= Kevin Porée =

Irish/British musician

Kevin Porée (born 11 February 1965) is an Irish/British record producer, songwriter, composer, arranger and recording engineer. He is best known for his work with Mark Hole, Paul Young, Dr. Feelgood), Wilko Johnson, Cockney Rejects, Brian McFadden, Los Pacaminos, Sulo, Breathless, Senser, Larz-Kristerz, Cheryl Baker, Kikki Danielsson, Joy Tobing, Hiding in Public, George Stiles and Anthony Drewe, Charlotte Gordon Cumming and for his associations with the composer / arranger Matheson Bayley and the South African producer Neal Snyman.

Born on the Channel Island of Jersey, Porée attended Douai School from 1978–1983, and achieved a first class degree and an MA from the University of Kent at Canterbury.

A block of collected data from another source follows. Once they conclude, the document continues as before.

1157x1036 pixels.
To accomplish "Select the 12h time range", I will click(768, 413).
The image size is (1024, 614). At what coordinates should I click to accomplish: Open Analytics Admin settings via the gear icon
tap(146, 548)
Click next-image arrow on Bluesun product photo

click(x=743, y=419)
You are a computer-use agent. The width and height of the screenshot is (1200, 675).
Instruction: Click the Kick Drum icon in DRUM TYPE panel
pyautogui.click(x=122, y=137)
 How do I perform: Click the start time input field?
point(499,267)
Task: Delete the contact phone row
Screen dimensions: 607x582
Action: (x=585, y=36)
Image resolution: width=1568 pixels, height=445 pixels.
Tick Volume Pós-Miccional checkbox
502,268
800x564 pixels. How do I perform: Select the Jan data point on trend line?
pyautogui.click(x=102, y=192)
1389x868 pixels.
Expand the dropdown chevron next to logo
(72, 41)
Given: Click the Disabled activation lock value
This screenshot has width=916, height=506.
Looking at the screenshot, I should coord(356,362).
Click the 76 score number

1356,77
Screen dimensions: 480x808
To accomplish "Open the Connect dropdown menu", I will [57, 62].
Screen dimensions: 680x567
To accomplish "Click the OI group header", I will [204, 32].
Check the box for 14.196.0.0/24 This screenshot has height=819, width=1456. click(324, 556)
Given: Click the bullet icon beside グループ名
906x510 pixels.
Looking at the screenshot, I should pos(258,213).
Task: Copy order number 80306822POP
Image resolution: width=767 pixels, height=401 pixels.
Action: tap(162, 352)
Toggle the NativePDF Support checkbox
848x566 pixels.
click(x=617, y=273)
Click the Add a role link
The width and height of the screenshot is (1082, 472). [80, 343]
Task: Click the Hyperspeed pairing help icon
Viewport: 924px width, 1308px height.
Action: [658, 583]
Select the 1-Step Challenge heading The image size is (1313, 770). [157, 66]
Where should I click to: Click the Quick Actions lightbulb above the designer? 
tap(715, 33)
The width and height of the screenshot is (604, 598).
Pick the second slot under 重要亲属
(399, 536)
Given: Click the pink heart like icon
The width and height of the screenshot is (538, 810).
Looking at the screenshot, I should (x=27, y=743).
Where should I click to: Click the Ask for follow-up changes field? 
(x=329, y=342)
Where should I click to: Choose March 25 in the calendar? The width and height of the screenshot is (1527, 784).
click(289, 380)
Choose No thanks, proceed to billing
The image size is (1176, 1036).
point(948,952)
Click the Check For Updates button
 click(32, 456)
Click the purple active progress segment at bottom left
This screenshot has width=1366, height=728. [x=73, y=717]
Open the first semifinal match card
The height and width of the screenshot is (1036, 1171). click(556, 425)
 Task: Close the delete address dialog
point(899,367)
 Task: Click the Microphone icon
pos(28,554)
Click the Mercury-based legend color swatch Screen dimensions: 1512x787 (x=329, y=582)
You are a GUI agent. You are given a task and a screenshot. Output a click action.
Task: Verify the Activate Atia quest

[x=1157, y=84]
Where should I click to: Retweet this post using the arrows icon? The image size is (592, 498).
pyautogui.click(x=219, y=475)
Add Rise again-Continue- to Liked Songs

He initially pursued an academic career, working as a university lecturer at the University of Kent, London University Royal Holloway College, and City University, London, in the fields of theatre studies, communication theory and popular arts.

Working as a musician and producer in the late 1980s and early 1990s, Porée took over Berry Street Studio in London in 1993, and used it as a base for his production work as well as running it as a commercial recording studio until the studio closed in 2014.